Via telegraph.co.uk by Henry Bodkin
An underwater “lost city” appearing to boast colonnades and courtyards has turned out to be nothing more than the aftermath of a gas leak.
When divers first spotted the structures in shallow water off the Greek island of Zakynthos in 2013 they thought they had discovered the ruins of a long-forgotten civilisation.
However, new research published today reveals the site was created by a natural geological phenomenon that took place up to five million years ago in the Pliocene era.
Scientists from the University of East Anglia joined counterparts at the University of Athens and the Ephorate of Underwater Antiquities of Greece to study the site.
They found that what superficially looked like circular column bases and courtyard floors were actually objects formed by the release of methane from cracks in the sea floor.

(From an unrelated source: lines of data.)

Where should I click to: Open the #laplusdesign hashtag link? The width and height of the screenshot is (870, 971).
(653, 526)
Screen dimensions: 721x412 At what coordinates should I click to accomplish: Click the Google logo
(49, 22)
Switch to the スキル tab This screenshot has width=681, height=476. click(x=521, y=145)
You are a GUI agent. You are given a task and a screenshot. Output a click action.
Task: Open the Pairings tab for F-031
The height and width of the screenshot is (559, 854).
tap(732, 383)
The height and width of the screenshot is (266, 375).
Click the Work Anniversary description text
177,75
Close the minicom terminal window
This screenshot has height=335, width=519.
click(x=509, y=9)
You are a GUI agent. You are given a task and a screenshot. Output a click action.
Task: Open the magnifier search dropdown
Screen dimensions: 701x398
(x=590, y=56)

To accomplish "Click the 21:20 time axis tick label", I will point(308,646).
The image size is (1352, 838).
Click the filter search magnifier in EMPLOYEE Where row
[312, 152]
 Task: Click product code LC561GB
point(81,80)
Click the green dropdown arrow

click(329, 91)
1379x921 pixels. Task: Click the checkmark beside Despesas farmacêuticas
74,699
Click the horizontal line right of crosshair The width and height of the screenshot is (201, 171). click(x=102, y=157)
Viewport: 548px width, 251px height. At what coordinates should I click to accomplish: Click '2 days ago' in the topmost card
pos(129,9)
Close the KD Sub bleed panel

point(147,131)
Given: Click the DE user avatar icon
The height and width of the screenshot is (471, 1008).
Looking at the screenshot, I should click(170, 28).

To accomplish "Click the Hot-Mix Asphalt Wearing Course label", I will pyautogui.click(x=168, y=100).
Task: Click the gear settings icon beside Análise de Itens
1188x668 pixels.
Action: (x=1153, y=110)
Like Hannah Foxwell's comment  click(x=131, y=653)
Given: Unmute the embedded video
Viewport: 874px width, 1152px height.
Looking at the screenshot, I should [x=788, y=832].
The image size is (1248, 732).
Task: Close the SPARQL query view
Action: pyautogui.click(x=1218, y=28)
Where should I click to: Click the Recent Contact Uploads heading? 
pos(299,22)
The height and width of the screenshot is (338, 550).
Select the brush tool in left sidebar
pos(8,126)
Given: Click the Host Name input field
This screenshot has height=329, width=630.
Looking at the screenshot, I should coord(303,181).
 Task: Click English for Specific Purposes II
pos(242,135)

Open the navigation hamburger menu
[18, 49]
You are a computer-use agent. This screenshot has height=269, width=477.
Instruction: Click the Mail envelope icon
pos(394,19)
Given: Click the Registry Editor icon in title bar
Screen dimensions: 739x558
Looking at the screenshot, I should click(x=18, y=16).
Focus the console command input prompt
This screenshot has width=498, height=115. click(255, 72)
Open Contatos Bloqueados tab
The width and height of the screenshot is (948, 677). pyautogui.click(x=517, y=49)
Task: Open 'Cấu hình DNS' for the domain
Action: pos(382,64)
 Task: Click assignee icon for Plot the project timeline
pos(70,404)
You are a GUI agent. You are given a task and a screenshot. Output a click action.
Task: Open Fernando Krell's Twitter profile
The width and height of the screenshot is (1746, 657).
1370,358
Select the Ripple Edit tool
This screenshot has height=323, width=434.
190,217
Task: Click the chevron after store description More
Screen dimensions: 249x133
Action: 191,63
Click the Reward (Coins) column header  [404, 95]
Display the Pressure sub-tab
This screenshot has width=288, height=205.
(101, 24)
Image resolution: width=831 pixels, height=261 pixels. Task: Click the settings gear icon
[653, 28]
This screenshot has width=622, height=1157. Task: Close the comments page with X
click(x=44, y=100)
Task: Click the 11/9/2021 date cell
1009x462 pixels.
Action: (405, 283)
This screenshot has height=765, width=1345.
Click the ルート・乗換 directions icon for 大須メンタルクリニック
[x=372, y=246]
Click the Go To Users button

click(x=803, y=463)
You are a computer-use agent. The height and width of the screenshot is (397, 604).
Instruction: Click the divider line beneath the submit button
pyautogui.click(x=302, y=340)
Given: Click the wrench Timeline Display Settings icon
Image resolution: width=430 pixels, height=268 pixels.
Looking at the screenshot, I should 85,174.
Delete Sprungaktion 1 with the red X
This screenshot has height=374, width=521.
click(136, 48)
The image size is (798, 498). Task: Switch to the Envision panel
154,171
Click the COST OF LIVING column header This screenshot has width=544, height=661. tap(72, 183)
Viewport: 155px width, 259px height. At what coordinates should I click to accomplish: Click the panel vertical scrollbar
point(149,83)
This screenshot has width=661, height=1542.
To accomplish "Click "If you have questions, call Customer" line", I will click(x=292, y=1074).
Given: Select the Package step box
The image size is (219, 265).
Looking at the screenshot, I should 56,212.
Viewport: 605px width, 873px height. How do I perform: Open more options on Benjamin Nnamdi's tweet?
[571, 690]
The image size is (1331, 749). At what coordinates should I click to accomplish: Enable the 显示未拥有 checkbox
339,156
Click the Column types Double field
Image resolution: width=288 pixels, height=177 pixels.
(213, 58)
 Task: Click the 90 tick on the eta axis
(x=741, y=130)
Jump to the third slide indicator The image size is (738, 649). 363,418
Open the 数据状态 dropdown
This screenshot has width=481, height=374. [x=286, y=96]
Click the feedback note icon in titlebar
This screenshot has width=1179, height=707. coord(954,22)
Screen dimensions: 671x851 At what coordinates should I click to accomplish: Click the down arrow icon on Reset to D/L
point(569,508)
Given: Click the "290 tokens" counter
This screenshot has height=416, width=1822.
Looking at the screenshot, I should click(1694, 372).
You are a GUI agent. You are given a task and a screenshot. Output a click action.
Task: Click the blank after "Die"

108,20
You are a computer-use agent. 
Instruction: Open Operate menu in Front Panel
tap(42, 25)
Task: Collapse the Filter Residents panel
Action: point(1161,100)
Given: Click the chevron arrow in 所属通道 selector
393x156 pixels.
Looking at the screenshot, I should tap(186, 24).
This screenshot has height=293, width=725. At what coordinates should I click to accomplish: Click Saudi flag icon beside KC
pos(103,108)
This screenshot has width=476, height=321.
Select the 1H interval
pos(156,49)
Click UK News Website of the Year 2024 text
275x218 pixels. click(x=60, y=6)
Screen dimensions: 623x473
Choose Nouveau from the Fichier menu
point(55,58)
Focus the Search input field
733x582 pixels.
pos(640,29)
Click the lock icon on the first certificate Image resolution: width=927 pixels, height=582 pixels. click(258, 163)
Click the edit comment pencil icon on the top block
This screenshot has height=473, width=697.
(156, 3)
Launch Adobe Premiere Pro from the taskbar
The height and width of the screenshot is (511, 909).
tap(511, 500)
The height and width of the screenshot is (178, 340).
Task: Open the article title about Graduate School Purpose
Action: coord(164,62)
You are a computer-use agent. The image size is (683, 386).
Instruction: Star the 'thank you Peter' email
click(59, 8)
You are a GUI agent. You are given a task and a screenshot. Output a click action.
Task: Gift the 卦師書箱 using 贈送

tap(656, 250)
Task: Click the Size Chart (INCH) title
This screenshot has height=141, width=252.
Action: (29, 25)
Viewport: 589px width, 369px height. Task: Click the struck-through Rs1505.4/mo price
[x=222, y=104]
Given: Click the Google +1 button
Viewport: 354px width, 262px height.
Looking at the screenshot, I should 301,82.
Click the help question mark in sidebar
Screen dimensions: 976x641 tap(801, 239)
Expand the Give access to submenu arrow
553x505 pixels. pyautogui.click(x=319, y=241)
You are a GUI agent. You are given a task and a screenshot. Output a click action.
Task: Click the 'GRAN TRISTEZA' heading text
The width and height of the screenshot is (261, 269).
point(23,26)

This natural explanation for the structures was not initially entertained because such gas escapes usually occur at far greater depths.
Professor Julian Andrews, lead author of the study, which is published in the journal Marine Petroleum Geology, said: “The disk and doughnut morphology, which looked a bit like circular column bases, is typical of mineralization at hydrocarbon seeps.
“This kind of phenomenon is quite rare in shallow waters.
“These features are proof of natural methane seeping out of rock from hydrocarbon reservoirs.
“The same thing happens in the North Sea and it is also similar to the effects of fracking.”
The column-like structures and flat 'stone' slabs were formed as a result of a prehistoric gas leak up to five million years ago.
The process, called concretion, happens when methane gas escapes from a fault and bubbles up through the sediment on the sea floor.
Bacteria living in the sediment metabolises the gas, causing a chemical reaction in the sand around them forming a natural cement known as dolomite.
This solidifies into columns, tubes and slabs and as the surrounding sediment erodes away.